[Data items]
———
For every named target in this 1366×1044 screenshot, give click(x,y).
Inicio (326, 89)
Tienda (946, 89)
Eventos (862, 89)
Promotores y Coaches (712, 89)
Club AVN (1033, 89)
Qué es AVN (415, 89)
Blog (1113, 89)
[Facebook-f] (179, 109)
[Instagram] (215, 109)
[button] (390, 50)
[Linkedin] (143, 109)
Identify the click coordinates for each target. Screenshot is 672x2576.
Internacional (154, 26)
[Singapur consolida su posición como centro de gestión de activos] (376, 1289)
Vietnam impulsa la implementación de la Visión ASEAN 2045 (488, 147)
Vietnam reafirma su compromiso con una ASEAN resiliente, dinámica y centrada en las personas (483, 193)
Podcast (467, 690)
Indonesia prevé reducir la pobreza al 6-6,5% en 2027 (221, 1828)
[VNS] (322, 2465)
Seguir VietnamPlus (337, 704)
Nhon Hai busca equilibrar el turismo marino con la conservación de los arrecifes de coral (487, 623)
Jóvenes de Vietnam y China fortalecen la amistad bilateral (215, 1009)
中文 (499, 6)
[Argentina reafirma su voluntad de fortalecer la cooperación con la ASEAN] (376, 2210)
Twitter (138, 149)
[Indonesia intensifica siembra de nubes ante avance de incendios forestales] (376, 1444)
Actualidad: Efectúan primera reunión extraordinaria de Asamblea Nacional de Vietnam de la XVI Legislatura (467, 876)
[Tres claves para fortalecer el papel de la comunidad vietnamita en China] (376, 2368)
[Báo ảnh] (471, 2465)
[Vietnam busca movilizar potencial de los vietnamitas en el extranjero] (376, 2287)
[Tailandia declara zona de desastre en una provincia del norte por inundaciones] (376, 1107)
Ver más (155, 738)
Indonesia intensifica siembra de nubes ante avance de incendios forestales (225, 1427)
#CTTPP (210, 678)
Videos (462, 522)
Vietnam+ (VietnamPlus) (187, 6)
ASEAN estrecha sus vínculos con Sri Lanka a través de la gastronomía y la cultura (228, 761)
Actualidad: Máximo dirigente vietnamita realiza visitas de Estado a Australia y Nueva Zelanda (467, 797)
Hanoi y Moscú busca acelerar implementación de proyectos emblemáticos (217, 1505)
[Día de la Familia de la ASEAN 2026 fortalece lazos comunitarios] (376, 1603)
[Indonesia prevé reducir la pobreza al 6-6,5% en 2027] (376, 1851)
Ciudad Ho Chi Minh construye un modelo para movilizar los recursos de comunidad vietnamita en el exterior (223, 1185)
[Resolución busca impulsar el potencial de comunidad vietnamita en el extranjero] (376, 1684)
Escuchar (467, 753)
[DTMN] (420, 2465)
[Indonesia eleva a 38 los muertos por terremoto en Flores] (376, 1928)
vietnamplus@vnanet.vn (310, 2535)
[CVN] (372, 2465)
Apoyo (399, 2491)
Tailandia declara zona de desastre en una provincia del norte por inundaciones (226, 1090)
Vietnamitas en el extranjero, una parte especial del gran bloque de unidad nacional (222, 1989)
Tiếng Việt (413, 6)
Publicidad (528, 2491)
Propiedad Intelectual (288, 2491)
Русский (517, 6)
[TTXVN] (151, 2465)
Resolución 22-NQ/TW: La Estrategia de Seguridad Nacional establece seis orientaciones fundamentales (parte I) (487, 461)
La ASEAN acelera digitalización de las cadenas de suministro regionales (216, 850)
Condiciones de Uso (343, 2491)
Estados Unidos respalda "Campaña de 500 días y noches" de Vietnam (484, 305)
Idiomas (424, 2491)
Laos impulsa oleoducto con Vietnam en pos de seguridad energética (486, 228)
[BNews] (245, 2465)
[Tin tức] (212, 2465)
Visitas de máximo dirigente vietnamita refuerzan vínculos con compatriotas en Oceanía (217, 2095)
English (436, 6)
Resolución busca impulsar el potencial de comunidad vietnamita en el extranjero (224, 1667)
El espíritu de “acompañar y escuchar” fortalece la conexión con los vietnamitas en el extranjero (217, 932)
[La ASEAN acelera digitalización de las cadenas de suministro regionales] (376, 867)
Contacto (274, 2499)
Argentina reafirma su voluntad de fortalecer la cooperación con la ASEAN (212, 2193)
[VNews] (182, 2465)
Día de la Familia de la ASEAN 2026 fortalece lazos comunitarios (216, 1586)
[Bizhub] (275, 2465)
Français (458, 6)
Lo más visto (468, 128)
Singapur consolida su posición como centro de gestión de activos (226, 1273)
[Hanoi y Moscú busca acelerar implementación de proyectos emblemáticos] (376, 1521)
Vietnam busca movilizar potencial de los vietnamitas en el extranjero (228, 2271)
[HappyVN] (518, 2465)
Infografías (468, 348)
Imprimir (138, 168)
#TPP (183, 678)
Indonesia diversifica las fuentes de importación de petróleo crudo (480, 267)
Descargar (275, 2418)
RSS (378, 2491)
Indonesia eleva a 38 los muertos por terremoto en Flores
———
▶ _WHAT YOU WILL DO_
Starting from the top of the records and ending at the line that contains "ASEAN estrecha sus", repeat each line exactly and return only those lines.

▶ _WRITTEN SOLUTION_
For every named target in this 1366×1044 screenshot, give click(x,y).
Inicio (326, 89)
Tienda (946, 89)
Eventos (862, 89)
Promotores y Coaches (712, 89)
Club AVN (1033, 89)
Qué es AVN (415, 89)
Blog (1113, 89)
[Facebook-f] (179, 109)
[Instagram] (215, 109)
[button] (390, 50)
[Linkedin] (143, 109)
Identify the click coordinates for each target. Screenshot is 672x2576.
Internacional (154, 26)
[Singapur consolida su posición como centro de gestión de activos] (376, 1289)
Vietnam impulsa la implementación de la Visión ASEAN 2045 (488, 147)
Vietnam reafirma su compromiso con una ASEAN resiliente, dinámica y centrada en las personas (483, 193)
Podcast (467, 690)
Indonesia prevé reducir la pobreza al 6-6,5% en 2027 (221, 1828)
[VNS] (322, 2465)
Seguir VietnamPlus (337, 704)
Nhon Hai busca equilibrar el turismo marino con la conservación de los arrecifes de coral (487, 623)
Jóvenes de Vietnam y China fortalecen la amistad bilateral (215, 1009)
中文 (499, 6)
[Argentina reafirma su voluntad de fortalecer la cooperación con la ASEAN] (376, 2210)
Twitter (138, 149)
[Indonesia intensifica siembra de nubes ante avance de incendios forestales] (376, 1444)
Actualidad: Efectúan primera reunión extraordinaria de Asamblea Nacional de Vietnam de la XVI Legislatura (467, 876)
[Tres claves para fortalecer el papel de la comunidad vietnamita en China] (376, 2368)
[Báo ảnh] (471, 2465)
[Vietnam busca movilizar potencial de los vietnamitas en el extranjero] (376, 2287)
[Tailandia declara zona de desastre en una provincia del norte por inundaciones] (376, 1107)
Ver más (155, 738)
Indonesia intensifica siembra de nubes ante avance de incendios forestales (225, 1427)
#CTTPP (210, 678)
Videos (462, 522)
Vietnam+ (VietnamPlus) (187, 6)
ASEAN estrecha sus vínculos con Sri Lanka a través de la gastronomía y la cultura (228, 761)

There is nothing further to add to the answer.